Probing Superfluidity with Quantum Vortex Necklaces
Andrea Richaud, Pietro Massignan

TL;DR
This paper introduces a novel method to measure the superfluid fraction in a Bose-Einstein condensate by analyzing vortex necklace rotation, avoiding external perturbations, and exploring superfluid-insulator transitions.
Contribution
It presents a new technique utilizing vortex necklaces in binary superfluids to directly determine superfluid fractions and study their behavior under varying interactions.
Findings
Superfluid fraction can be measured via vortex necklace rotation.
Superfluid-insulator crossover observed with increasing intercomponent interactions.
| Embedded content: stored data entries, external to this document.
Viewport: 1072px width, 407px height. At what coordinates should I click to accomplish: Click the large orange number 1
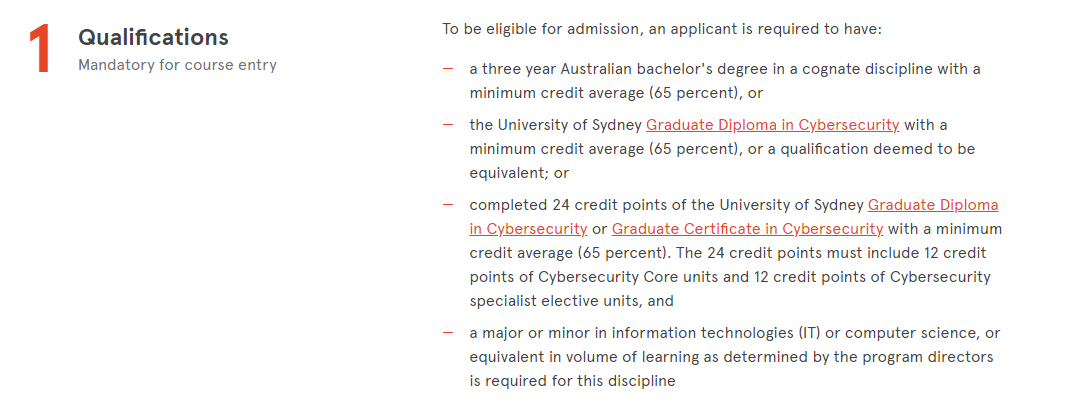(39, 52)
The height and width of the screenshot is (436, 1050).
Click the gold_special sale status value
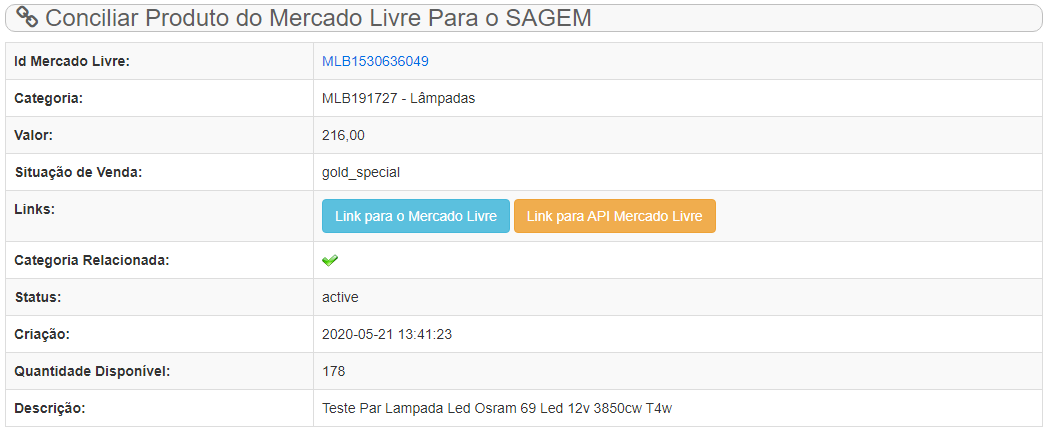click(361, 172)
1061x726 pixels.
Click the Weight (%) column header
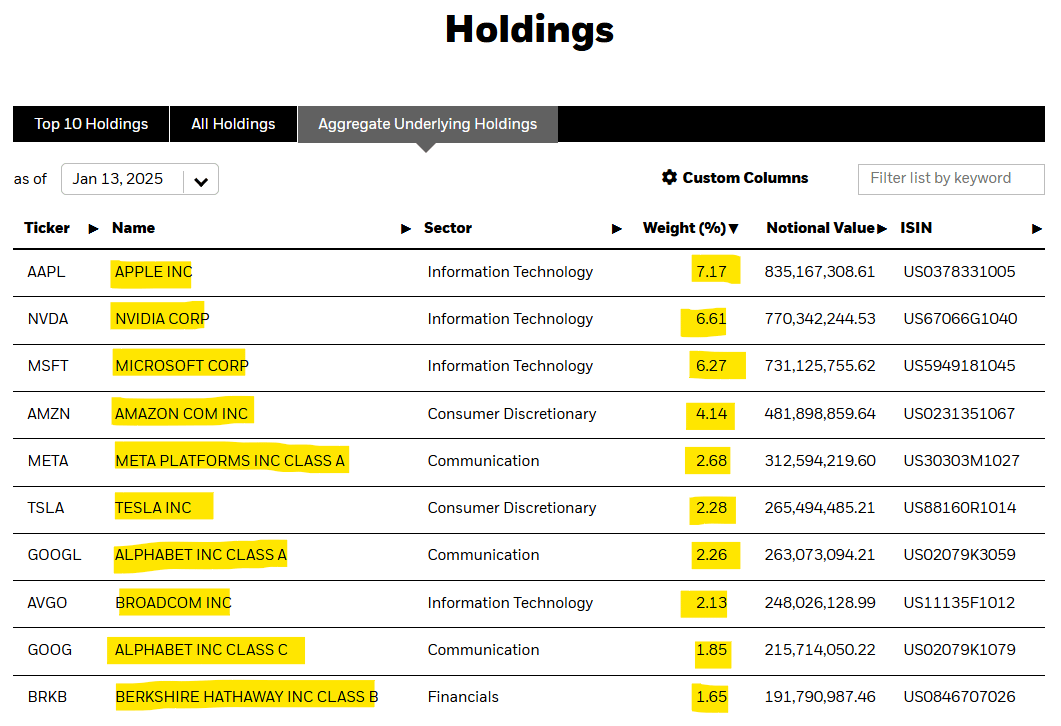[x=683, y=228]
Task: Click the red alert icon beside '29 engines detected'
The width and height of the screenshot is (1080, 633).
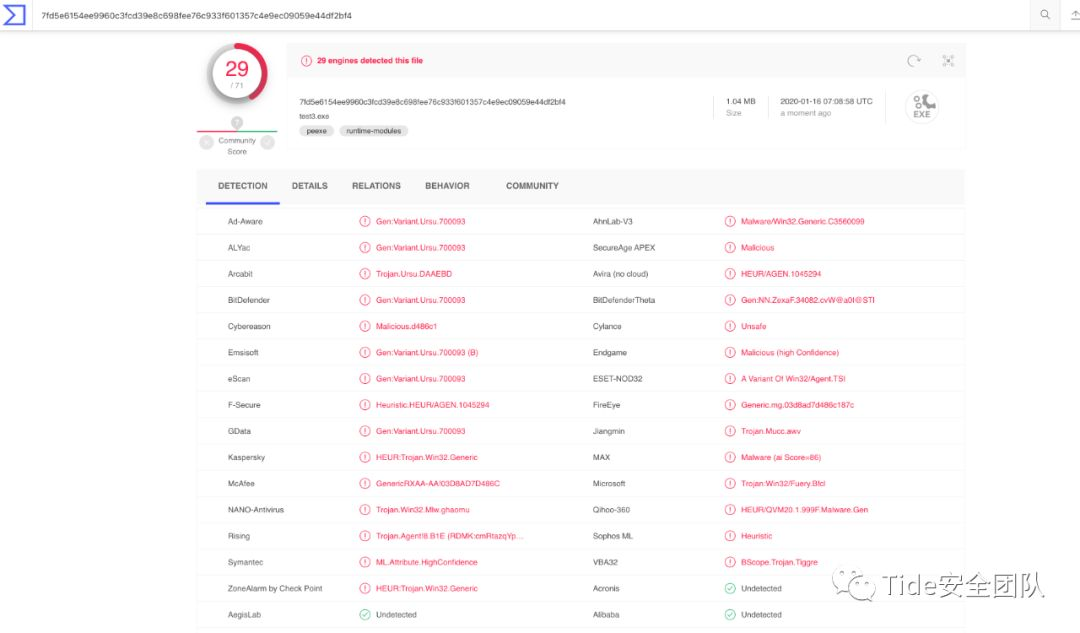Action: click(x=306, y=61)
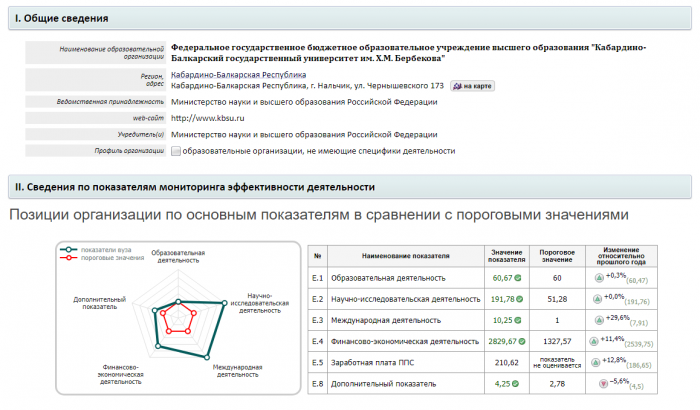Click green checkmark icon beside 10,25

pos(519,320)
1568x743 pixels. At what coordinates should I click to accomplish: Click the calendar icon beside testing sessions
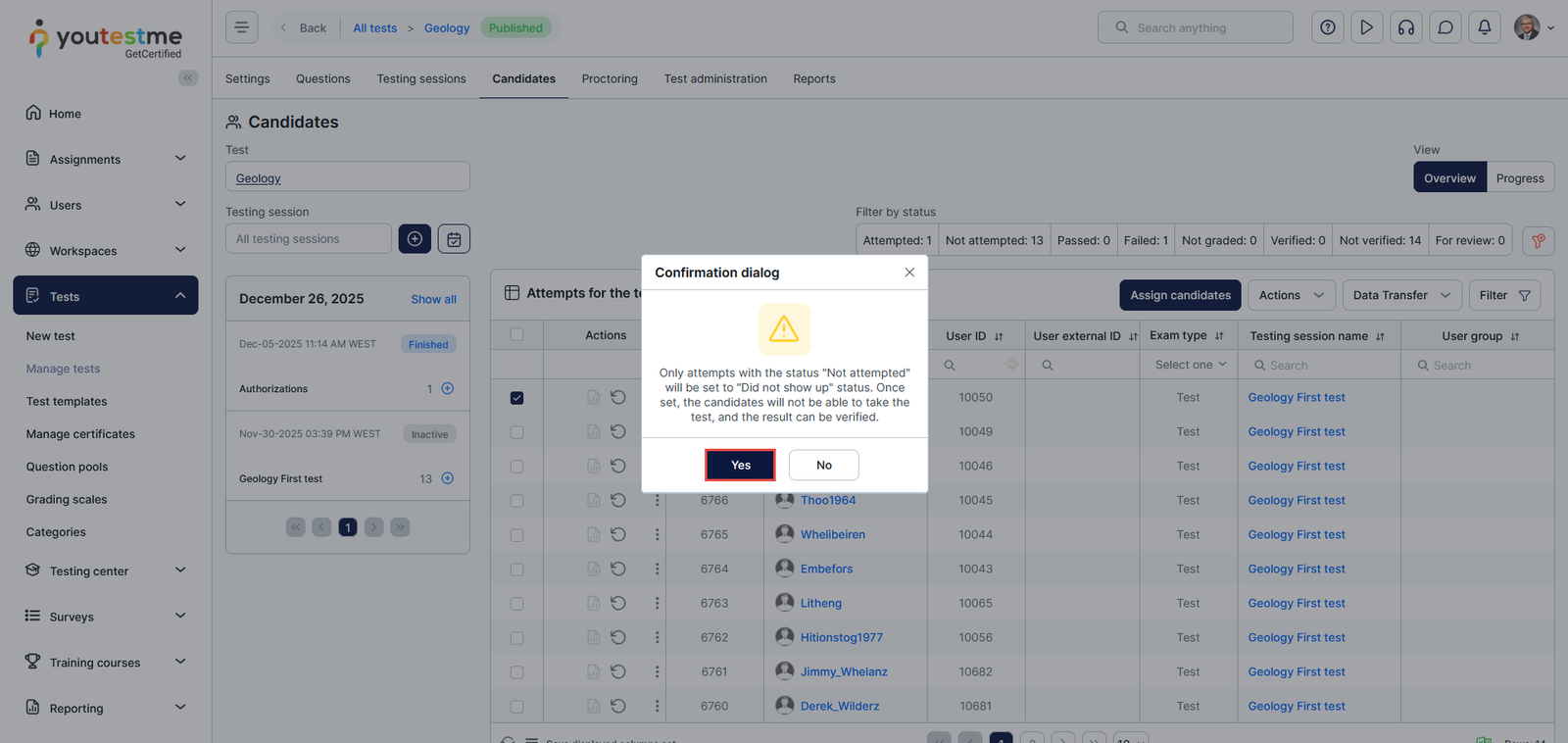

Vortex necklace instability offers insights into superfluidity in dynamic landscapes.
Abstract
We present a method for measuring the superfluid fraction of a Bose-Einstein condensate (BEC) without relying on external perturbations or imposed optical lattices. Our approach leverages the intrinsic rotation of vortex necklaces in one component of a binary superfluid mixture, where the vortex cores act as effective potential wells for the second component. The rotation of the vortex necklace transfers angular momentum to the latter, enabling a direct determination of its effective moment of inertia. Comparing this value with its classical counterpart allows us to extract the superfluid fraction, which we find to be precisely bracketed by the Leggett bounds. By increasing intercomponent interactions, the second component undergoes a crossover from a delocalized and fully superfluid state to an insulating state consisting of a regular array of localized density peaks. Furthermore, the…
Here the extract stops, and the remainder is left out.